Serving ‘modern European’ dishes, the 15-cover space is located in the beer cellar of the Chinatown pub, which was opened by The Palomar and The Barbary founders Zoe and Layo Paskin late last year.
Offering a selection of around 10 dishes priced between £8-22, the menu, designed by head chef Nacho Pinilla, will include the likes of cuttlefish ragout; coarse polenta and mammole artichoke; rock salt fillet of beef with bone marrow; and Brussels sprouts with oyster sauce and sesame.
A concise wine list will be accompanied by a bin-end section, offering rare wine only available in tiny allocations.

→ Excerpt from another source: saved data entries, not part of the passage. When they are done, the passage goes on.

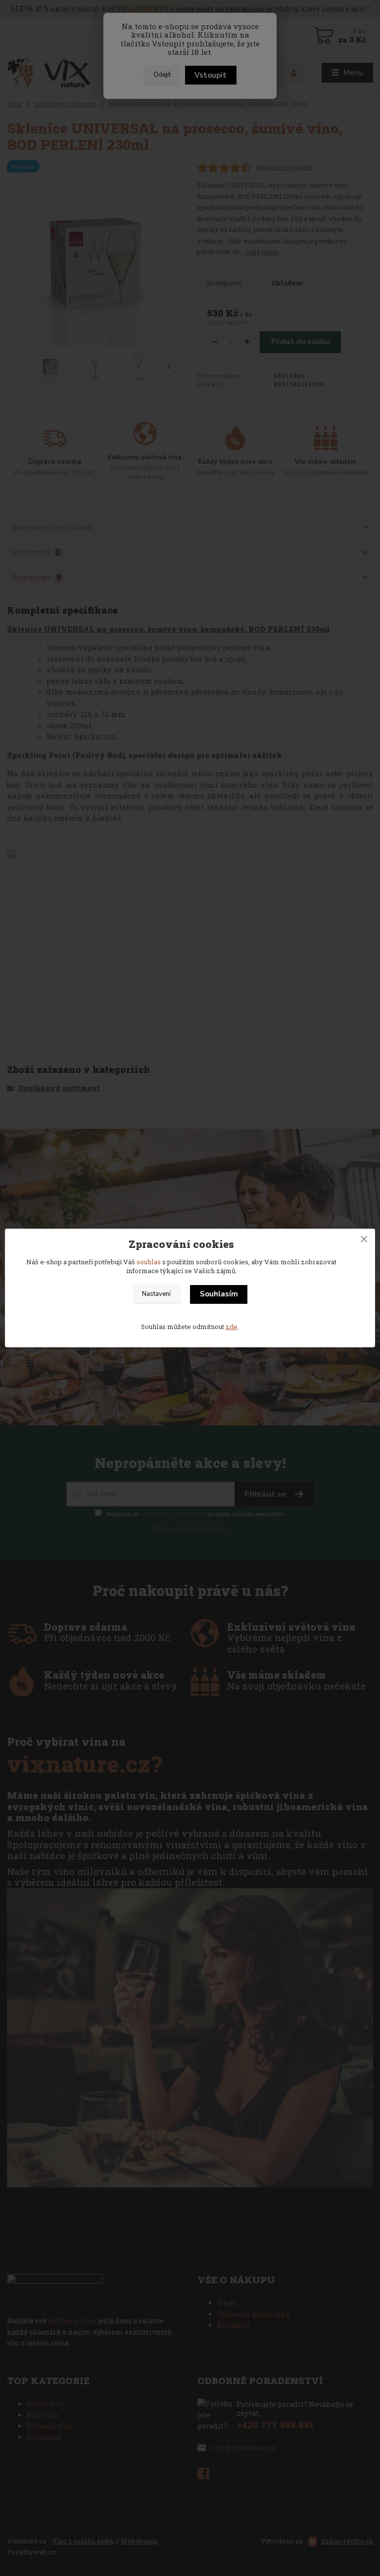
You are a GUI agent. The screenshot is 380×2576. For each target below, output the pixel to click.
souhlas (149, 1261)
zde (232, 1326)
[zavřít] (363, 1239)
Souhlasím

Evelyn’s Table is the third concept to open in the three-storey site, joining the traditional ground floor pub and The Mulwray cocktail bar on the first floor, both of which opened at the start of December.
The restaurant will take bookings for some of its 11 counter seats, but a few will be set aside for walk-ins along with two adjacent tables of two.

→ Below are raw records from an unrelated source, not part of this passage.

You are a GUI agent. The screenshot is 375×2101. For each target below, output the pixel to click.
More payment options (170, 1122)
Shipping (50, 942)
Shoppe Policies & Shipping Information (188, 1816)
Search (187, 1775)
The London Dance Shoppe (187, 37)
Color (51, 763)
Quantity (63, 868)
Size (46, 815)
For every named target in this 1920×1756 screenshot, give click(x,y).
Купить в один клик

The Blue Posts is the fourth London site in the portfolio of siblings Layo and Zoe Paskin, alongside The Palomar, The Barbary and Jacob The Angel. Head chef Pinilla also takes experience from The Barbary, where he was executive chef.
“As part of our restoration of the 18th century public house, we have dug deep into the original beer cellar to form Evelyn’s Table. As with all of our spaces, we look to create somewhere we would love to go, in the hope that others will love it too” says Layo.

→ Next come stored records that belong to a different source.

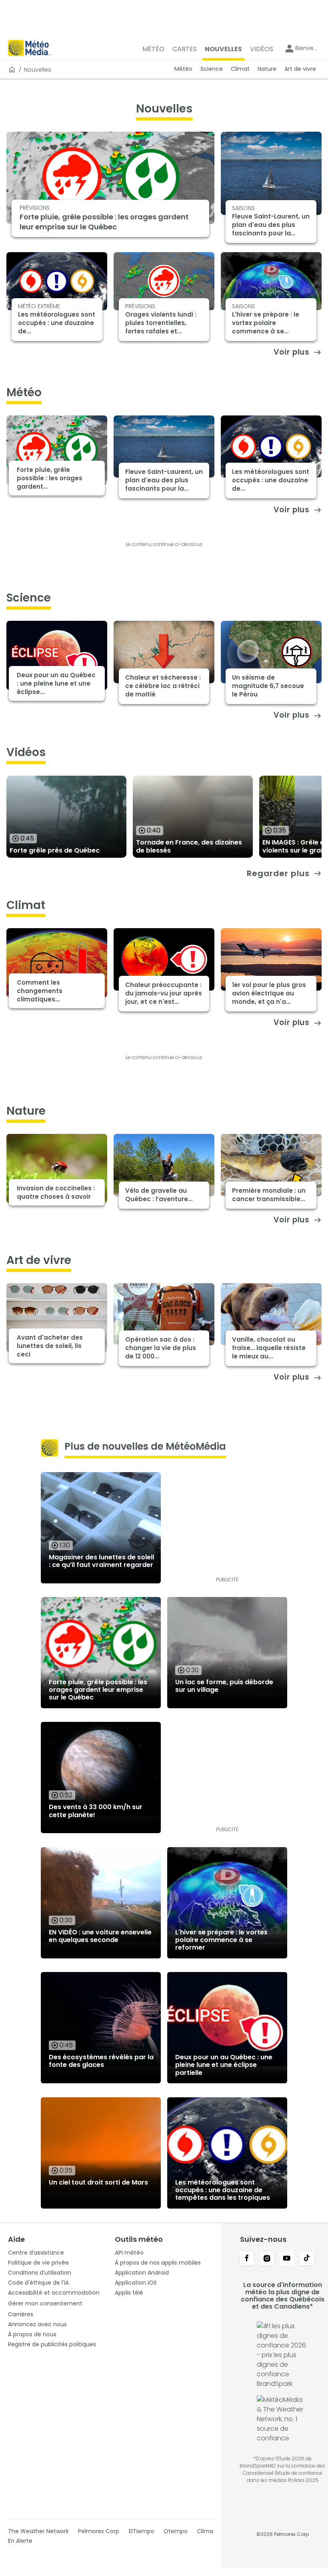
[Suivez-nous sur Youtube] (287, 2259)
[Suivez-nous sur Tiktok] (307, 2259)
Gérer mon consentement (45, 2303)
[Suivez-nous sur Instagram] (267, 2259)
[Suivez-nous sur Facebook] (247, 2259)
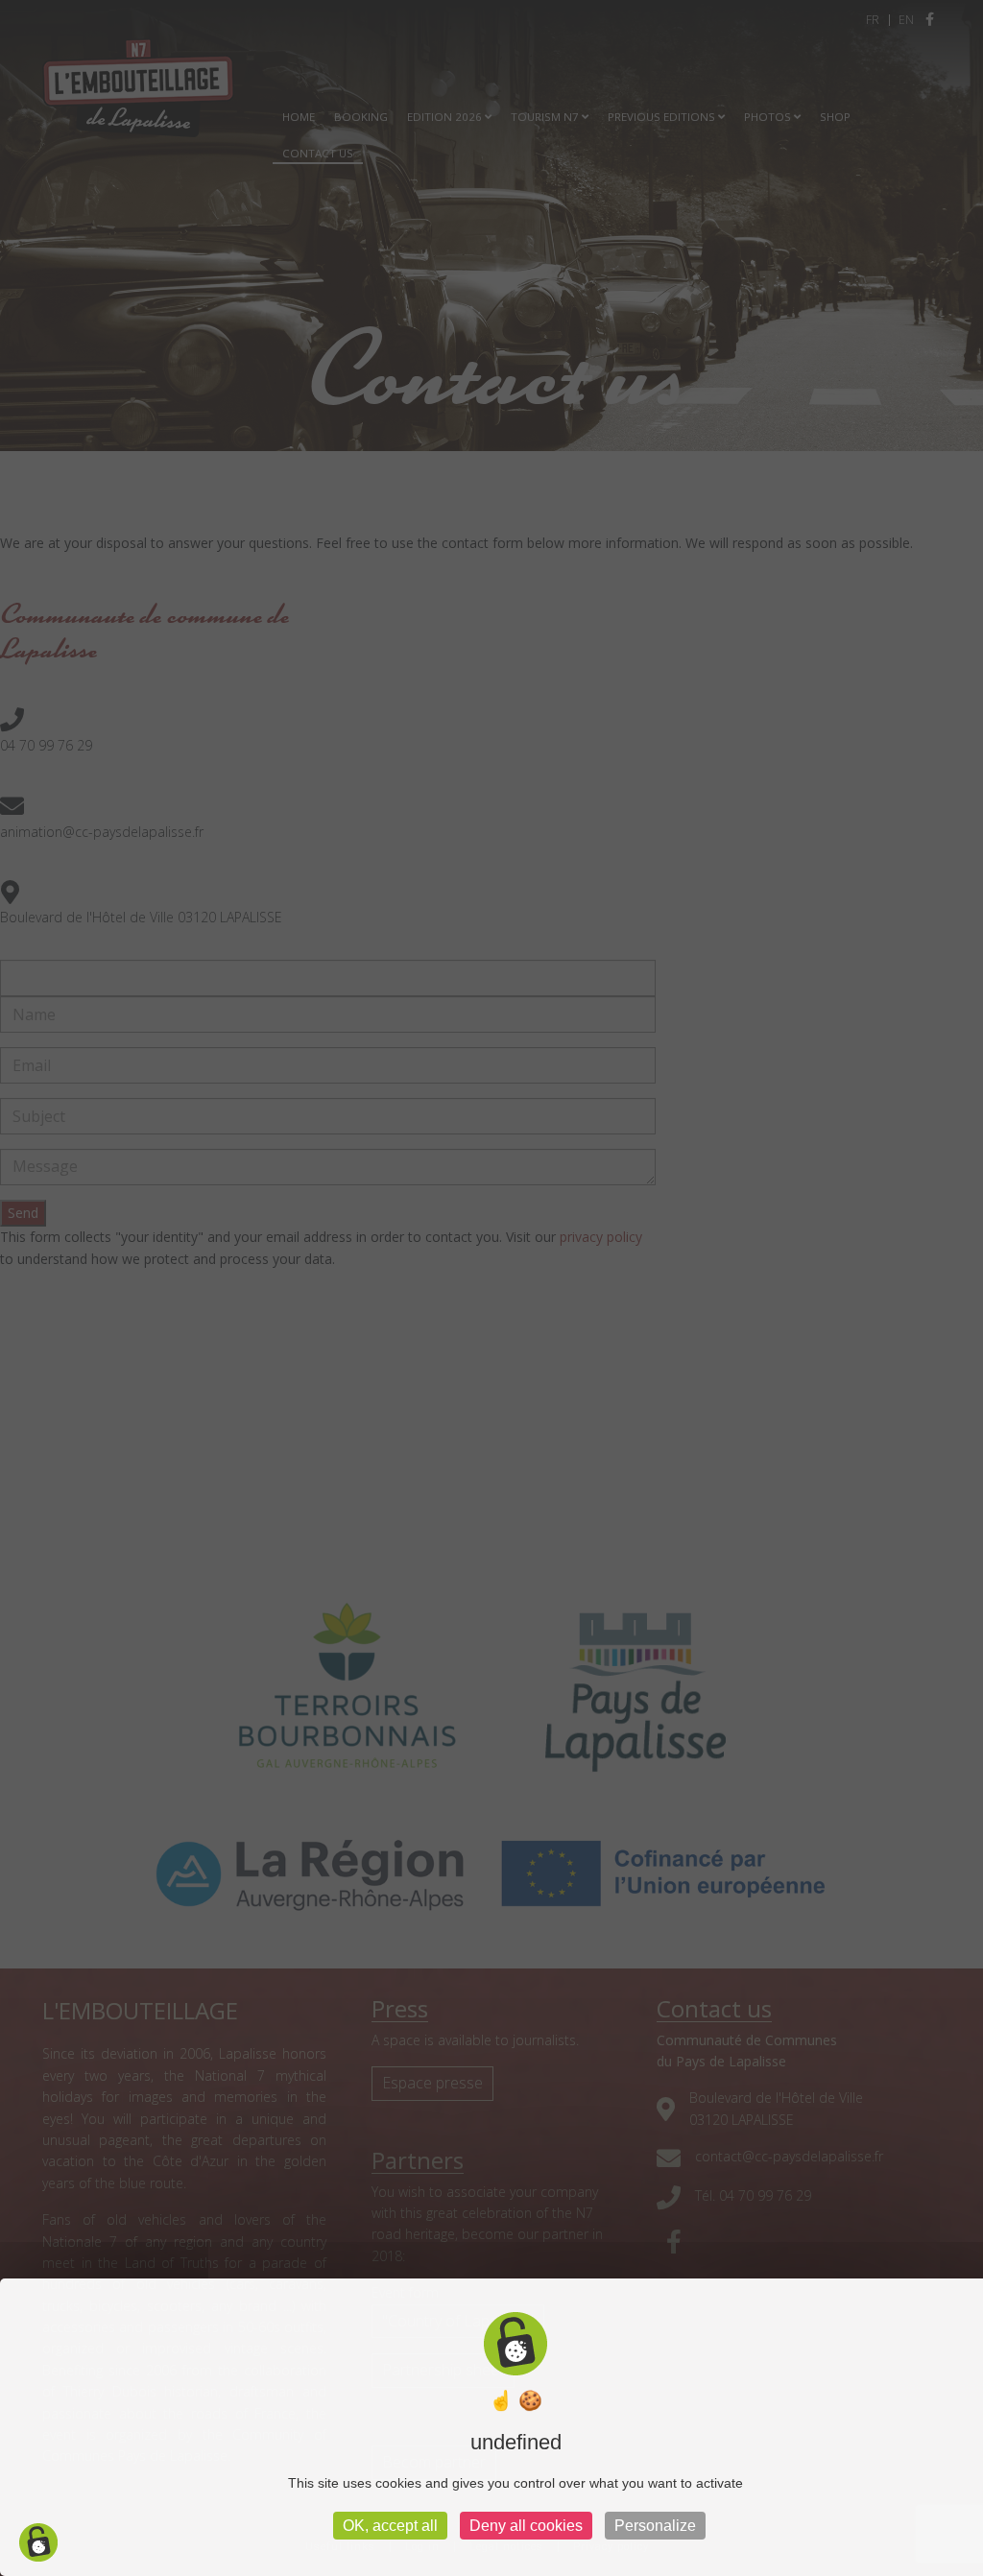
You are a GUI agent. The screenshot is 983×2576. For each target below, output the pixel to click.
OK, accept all (390, 2525)
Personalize (655, 2525)
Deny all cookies (526, 2525)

Evelyn’s Table will be open from Monday to Saturday from 5pm onwards.
Chinatown is part way through redevelopment. The area’s landlord, Shaftesbury, is set to open Central Cross, a major £15m food and retail hub in the area.
Last year saw some high profile restaurant openings in the area, including Xu, from the team behind Bao that is next door to The Blue Posts, and Ichibuns, from international Nobu director Robin Leigh.